Verwandtschaft: ,
Lateinischer Name: Hypogeomys antimena
Verbreitung: Madagaskar
Lebensraum:
Lebensweise: paarweise mit Jungtieren
Nahrung: Früchte, Blätter, Sprößlinge
Grösse: Schulterhöhe bis 15 cm
Gewicht: bis 1,4 kg
Paarungszeit: während der Regenzeit
Trag-Brutzeit: 140 bis 160 Tage
Wurf-Gelege: 1 bis 3 Jungtiere
Geschlechtsreife: mit 1 Jahr
Lebenserwartung: bis 10 Jahre

Die Madagaskar-Ratten sind durch ihre kaninchenähnliche Gestalt und ihre riesigen Ohren gekennzeichnet. Sie laufen gewöhnlich auf allen vier Pfoten, hüpfen aber auch häufig wie Känguruhs. Mit einem Gewicht bis 1,4 kg sind die Madagaskar-Ratten die größten Nagetiere auf Madagaskar.
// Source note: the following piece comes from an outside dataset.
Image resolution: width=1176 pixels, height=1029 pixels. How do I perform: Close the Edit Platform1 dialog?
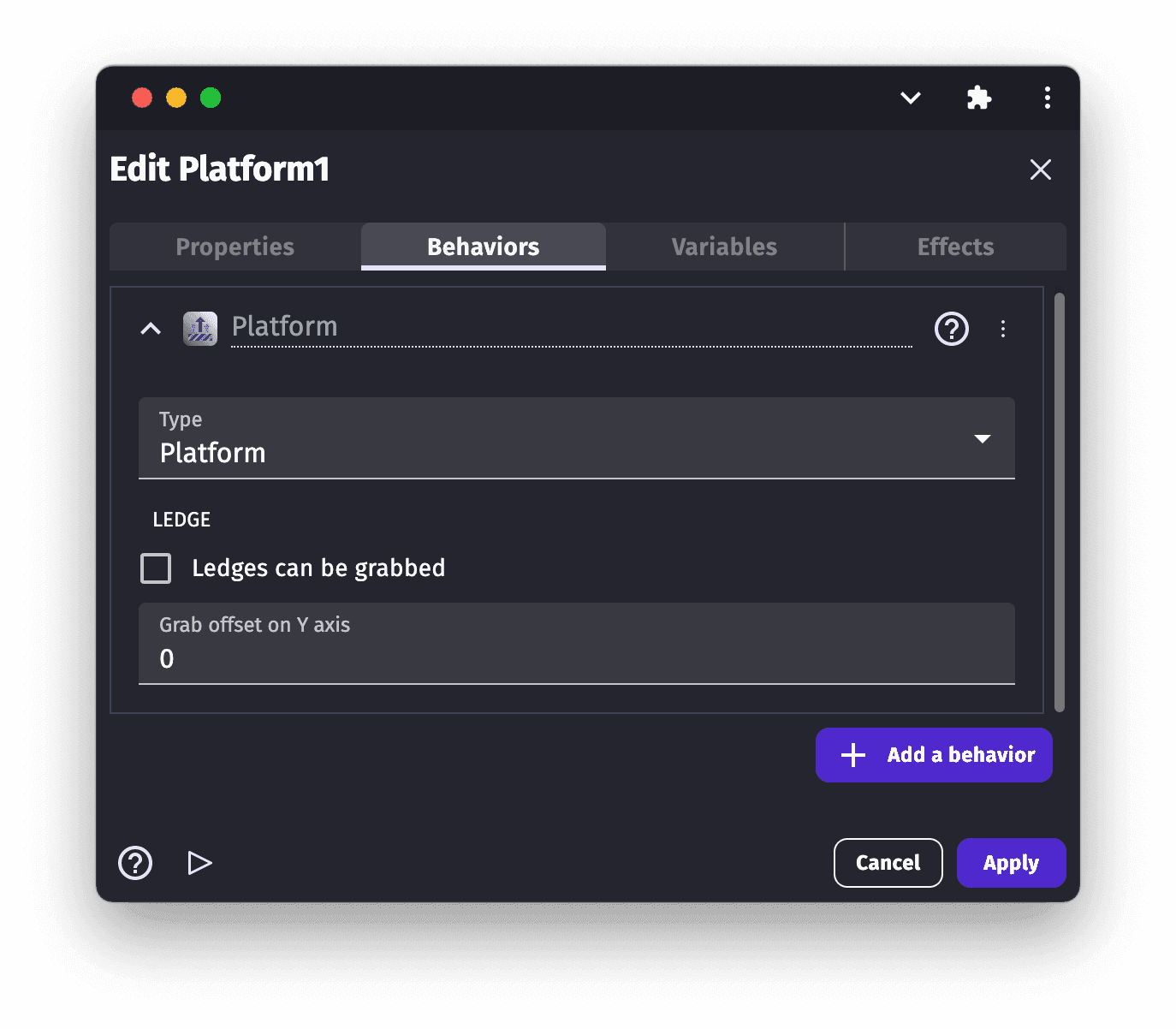(x=1040, y=170)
Das Verbreitungsgebiet der Madagaskar-Ratten beschränkt sich auf ein winziges, kaum 1000 km² großes Areal in der schmalen Küstenzone des westlichen Trockenwaldes der Rieseninsel Madagaskar, nördlich der Ortschaft Morondava. Hier leben die Ratten in der permanent mit Trockenlaub bedeckten Bodenschicht der dort noch verbliebenen Waldregionen.

Tagsüber halten sich die Madagaskar-Ratten in Erdlöchern versteckt. Erst nach Einbruch der Dunkelheit zeigen sich die nachtaktiven Tiere auf der Suche nach Samen, Blättern und herabgefallenen Früchten.

Madagaskar-Ratten leben in einem festen Paarverbund, zu dem noch die Jungtiere der letzten zwei bis drei Jahre zählen. Jungtiere werden im November, zu Beginn der madegassischen Regenzeit, geboren. In den ersten Lebenswochen bleiben die Jungtiere im schützenden Bau der Eltern, bevor sie dann beginnen, ihre Umgebung zu erkunden. Nach einem Jahr sind die Jungtiere ausgewachsen.

In Zoologischen Gärten werden Madagaskar-Ratten sehr selten gehalten. Alle Tiere in Menschenobhut gehen auf den Zuchtstamm des Zoo Jersey zurück. Die Erstzucht in Deutschland gelang im Zoo Duisburg.

In der Natur sind Madagaskar-Ratten sehr stark bedroht. Ihr sehr kleines Verbreitungsgebiet steht unter ständigem Druck der wachsenden Bevölkerung, die Raubbau an den verbliebenen Waldgebieten betreibt, in denen die Ratten noch überleben.